Me levanto, orgullosa, conciente de que todo volverá a la normalidad; sólo es cuestión de tiempo. Sonrío, feliz. Sí, eso es. Exactamente es lo que debo hacer. Estoy segura. Tan segura que me embarga la felicidad, se extiende como un ala protectora dentro de mí. Me embriaga de tal modo que estallo en carcajadas. Tan fuertes que me convulsionan, me reducen al suelo. Paranoica, loca de alegría. Pero no importa, ganaré.
Respiro hondo e intento tranquilizarme. Las risas van sofocándose, apagándose hasta desaparecer, disueltas en el aire, llevadas por el viento. Me siento nuevamente y, decidida, firme, cojo una hoja en blanco. Escribo en el margen la fecha de hoy y, con pulso resuelto, redacto:
“Querido nadie:
Nunca sabrás quién eres, ni quién soy yo. Eres un secreto, mi secreto. Y nunca nadie sabrá que, en algún momento, exististe.
Yo no te quiero. No puedo quererte. ¿Cómo querer aquello que es extraño? Lo siento, no puedo tenerte, lo siento muchísimo, de veras.”
Las lágrimas brotan de nuevo, silenciosas, y mojan el papel.
“¿Por qué tenerte si no debo? No quise darte la vida; fue un accidente. No sé quien te engendró dentro de mí, pero yo no lo deseé. No puedo. ¿Lo entiendes, pequeño? Ahora estás dentro de mí, creciendo, multiplicándote. Tengo que detenerlo. Debo recuperar la normalidad. Mi vida y la tuya no son compatibles. Si hubieses sido querido…
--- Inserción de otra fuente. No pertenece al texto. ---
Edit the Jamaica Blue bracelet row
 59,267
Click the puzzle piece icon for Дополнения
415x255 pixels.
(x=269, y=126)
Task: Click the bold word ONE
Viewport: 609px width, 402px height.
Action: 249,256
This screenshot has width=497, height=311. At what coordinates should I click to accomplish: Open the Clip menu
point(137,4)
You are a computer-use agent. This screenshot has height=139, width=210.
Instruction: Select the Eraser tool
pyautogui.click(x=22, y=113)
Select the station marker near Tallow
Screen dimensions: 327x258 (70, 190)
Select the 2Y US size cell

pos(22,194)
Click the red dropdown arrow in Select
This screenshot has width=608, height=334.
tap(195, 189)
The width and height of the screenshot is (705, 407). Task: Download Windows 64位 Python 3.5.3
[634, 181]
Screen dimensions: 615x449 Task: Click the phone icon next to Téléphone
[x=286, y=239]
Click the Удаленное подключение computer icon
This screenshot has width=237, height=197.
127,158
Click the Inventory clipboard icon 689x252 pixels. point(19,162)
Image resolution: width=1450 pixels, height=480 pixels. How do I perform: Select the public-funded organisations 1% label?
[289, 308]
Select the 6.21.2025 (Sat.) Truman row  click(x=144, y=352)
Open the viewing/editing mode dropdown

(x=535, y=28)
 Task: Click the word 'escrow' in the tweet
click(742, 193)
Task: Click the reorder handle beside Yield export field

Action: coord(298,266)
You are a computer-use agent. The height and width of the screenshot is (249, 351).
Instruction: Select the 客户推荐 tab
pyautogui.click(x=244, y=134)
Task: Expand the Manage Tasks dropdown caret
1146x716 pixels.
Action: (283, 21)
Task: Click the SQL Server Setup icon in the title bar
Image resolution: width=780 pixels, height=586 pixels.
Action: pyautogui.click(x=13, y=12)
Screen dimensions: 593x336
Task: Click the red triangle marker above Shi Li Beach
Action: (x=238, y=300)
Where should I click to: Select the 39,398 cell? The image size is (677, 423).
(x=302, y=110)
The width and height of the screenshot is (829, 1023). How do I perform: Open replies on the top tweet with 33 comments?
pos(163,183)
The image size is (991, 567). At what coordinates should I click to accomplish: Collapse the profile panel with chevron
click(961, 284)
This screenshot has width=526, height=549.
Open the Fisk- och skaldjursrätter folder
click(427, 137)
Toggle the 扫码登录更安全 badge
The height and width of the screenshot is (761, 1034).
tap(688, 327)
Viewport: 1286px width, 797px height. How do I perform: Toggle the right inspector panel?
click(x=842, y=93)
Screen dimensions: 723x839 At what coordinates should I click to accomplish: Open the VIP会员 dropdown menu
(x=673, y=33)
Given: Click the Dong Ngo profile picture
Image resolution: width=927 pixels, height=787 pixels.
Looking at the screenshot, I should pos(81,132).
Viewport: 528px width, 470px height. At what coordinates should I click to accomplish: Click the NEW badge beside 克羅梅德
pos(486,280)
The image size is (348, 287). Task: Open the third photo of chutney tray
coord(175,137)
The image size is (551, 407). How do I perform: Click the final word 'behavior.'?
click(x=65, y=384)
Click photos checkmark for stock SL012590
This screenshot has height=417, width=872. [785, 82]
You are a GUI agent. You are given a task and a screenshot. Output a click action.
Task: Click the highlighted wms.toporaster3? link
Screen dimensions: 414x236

Me gustaría verte, tus ojos, tu sonrisa. ¿A quién te parecerías? Tenerte entre mis brazos, acurrucado en mi regazo… Cuidarte, quererte, mimarte, protegerte, entregarte mi corazón, para siempre. Pero no debo… pero no soy capaz de hacerlo. Me hundo y lloro. No puedo hacerte esto ¿Qué culpa tienes tú, pequeño nadie? No, nadie no. Eres alguien… mi pequeño bebé… Mi hijo”
Las gotas resbalan, suicidas, por mis mejillas. Lo tendré. Debo tenerlo. Siento que es algo que debo hacer. Acaricio mi vientre; sigue liso, aún. Está cálido, es una sensación agradable, tierna, dulce. Y el miedo se difumina y atenúa. No importa lo que pueda pasar; nunca más estaré sola. Hay alguien creciendo en mi cuerpo, que forma parte de mi vida y que depende de mí, que me necesita. Y llorando aún, escribo el final de esta carta al futuro.